To SMP or not to SMP
Barney Cordoba
barney_cordoba at yahoo.com
Thu Jan 10 01:38:47 UTC 2013
--- On Wed, 1/9/13, Barney Cordoba <barney_cordoba at yahoo.com> wrote:
> From: Barney Cordoba <barney_cordoba at yahoo.com>
> Subject: Re: To SMP or not to SMP
> To: "Mark Atkinson" <atkin901 at gmail.com>
> Cc: freebsd-net at freebsd.org
> Date: Wednesday, January 9, 2013, 1:08 PM
>
>
> --- On Tue, 1/8/13, Mark Atkinson <atkin901 at gmail.com>
> wrote:
>
> > From: Mark Atkinson <atkin901 at gmail.com>
> > Subject: Re: To SMP or not to SMP
> > To: freebsd-net at freebsd.org
> > Date: Tuesday, January 8, 2013, 11:29 AM
> > -----BEGIN PGP SIGNED MESSAGE-----
> > Hash: SHA1
> >
> > On 01/07/2013 18:25, Barney Cordoba wrote:
> > > I have a situation where I have to run 9.1 on an
> old
> > single core
> > > box. Does anyone have a handle on whether it's
> better
> > to build a
> > > non SMP kernel or to just use a standard SMP build
> with
> > just the
> > > one core? Thanks.
> >
> > You can build a SMP kernel, but you'll get better
> > performance (in my
> > experience) with SCHED_4BSD on single cpu than with
> ULE.
> >
>
> I've tested the 2 schedulers on an SMP kernel with 1 core. I
> don't have
> a 1 core system to test with so I'm using an E5520
> with 1 core enabled.
>
> Bridging a controlled test (curl-loader doing a web-load
> test with 100
> users that consistently generates 870Mb/s and 77Kpps, I see
> the following:
>
> top -SH
>
> ULE:
>
> idle: 74.85%
> kernel {em1 que} 17.68%
> kernel {em0 que} 5.86%
> httpd: .49%
>
> 4BSD:
>
> idle: 70.95%
> kernel {em1 que} 18.07%
> kernel {em0 que} 4.44%
> httpd: .93%
>
> Note that the https is a monitor I'm running.
>
> so it appears that theres 7% of usage missing (all other
> apps show 0%
> usage).
>
> If i had to guess just looking at the numbers, it seems that
> 4BSD might
> do better with the interrupt level stuff, and not as good
> with user
> level context switching. I think they're close enough to
> stick with ULE
> so I can just use a stock kernel.
>
> One thing that bothers me is the idle sits at 100% when
> other tasks are
> registering values under light loads, so it's certainly not
> all that
> accurate.
>
> BC
Ok, thanks to J Baldwin's tip I got a NON-SMP kernel running with some
interesting results. Here's all 4 tests:
I've tested the 2 schedulers on an SMP kernel with 1 core. I don't have
a 1 core system to test with so I'm using an E5520 with 1 core enabled.

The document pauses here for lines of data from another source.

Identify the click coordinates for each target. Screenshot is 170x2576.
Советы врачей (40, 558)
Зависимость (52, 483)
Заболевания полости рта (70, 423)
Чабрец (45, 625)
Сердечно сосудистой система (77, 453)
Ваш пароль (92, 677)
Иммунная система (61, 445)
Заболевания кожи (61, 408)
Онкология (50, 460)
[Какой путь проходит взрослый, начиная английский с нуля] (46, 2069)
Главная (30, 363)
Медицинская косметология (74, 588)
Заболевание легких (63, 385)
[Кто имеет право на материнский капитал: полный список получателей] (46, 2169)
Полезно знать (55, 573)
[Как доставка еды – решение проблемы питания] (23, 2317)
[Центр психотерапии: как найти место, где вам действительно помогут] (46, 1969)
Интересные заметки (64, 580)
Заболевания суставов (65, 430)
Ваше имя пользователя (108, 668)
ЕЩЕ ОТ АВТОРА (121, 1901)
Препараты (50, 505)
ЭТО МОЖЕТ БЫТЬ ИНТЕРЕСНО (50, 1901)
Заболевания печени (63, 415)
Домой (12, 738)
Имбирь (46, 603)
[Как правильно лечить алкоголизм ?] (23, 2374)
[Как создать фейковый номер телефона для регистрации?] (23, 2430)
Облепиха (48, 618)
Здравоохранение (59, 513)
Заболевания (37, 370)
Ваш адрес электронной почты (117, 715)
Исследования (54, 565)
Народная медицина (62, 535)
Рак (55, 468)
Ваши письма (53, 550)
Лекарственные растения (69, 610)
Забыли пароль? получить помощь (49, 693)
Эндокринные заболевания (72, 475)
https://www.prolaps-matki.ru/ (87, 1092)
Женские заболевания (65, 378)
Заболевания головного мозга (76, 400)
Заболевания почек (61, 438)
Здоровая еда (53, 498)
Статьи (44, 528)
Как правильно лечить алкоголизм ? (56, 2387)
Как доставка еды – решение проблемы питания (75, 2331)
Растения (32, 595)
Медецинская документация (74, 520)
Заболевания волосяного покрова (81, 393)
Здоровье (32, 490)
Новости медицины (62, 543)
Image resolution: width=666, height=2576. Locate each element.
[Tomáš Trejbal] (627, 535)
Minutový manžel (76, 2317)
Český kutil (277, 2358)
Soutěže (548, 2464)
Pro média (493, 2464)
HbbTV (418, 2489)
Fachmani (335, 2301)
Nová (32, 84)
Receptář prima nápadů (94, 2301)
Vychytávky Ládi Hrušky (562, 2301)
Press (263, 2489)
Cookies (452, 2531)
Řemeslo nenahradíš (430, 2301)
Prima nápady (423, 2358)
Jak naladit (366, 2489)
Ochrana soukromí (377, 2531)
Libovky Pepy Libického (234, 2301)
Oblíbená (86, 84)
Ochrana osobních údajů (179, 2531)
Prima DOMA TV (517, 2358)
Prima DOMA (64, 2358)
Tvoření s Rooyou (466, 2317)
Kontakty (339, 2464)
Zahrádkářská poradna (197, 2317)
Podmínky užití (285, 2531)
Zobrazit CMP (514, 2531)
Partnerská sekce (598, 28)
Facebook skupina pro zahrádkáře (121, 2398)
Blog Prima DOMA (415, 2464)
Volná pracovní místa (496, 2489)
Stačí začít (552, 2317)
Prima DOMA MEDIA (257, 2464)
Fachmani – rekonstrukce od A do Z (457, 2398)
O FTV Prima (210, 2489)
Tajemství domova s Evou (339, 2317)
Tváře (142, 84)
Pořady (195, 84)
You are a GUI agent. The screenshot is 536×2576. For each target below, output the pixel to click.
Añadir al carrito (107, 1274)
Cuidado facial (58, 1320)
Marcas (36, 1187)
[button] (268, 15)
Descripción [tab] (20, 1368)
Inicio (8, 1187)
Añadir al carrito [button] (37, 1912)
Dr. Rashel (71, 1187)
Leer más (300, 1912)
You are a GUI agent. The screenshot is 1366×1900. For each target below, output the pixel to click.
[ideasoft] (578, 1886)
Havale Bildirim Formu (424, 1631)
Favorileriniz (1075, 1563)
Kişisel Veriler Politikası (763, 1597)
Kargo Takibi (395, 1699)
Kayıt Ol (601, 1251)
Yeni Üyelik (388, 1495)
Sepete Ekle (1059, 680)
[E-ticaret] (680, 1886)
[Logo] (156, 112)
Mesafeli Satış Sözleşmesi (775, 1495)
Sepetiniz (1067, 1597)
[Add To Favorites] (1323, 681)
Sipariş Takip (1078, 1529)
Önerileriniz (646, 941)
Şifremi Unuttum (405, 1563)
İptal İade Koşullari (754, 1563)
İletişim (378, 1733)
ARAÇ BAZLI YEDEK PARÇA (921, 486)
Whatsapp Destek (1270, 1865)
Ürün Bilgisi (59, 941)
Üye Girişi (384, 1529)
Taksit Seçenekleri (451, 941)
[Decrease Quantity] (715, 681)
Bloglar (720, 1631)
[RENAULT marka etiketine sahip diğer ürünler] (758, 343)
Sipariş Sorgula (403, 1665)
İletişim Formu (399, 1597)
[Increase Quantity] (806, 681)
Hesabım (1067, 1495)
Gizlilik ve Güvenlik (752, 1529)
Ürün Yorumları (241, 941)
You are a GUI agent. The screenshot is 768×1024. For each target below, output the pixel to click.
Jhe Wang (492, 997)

Bridging a controlled test (curl-loader doing a web-load test with 100
users that consistently generates 870Mb/s and 77Kpps, I see the following:
top -SH
ULE (SMP):
idle: 74.85%
kernel {em1 que} 17.68%
kernel {em0 que} 5.86%
httpd: .49%
4BSD (SMP):
idle: 70.95%
kernel {em1 que} 18.07%
kernel {em0 que} 4.44%
httpd: .93%
4BSD (NON-SMP):
idle: 72.95%
kernel {em1 que} 15.04%
kernel {em0 que} 6.10%
httpd: 1.17%
ULE (NON-SMP):
idle: 76.17%
kernel {em1 que} 16.99%
kernel {em0 que} 5.18%
httpd: 1.66%
A kernel with SMP off seems to be a bit more efficient. A better test would
be to have more stuff running, but Im about out of time on this project.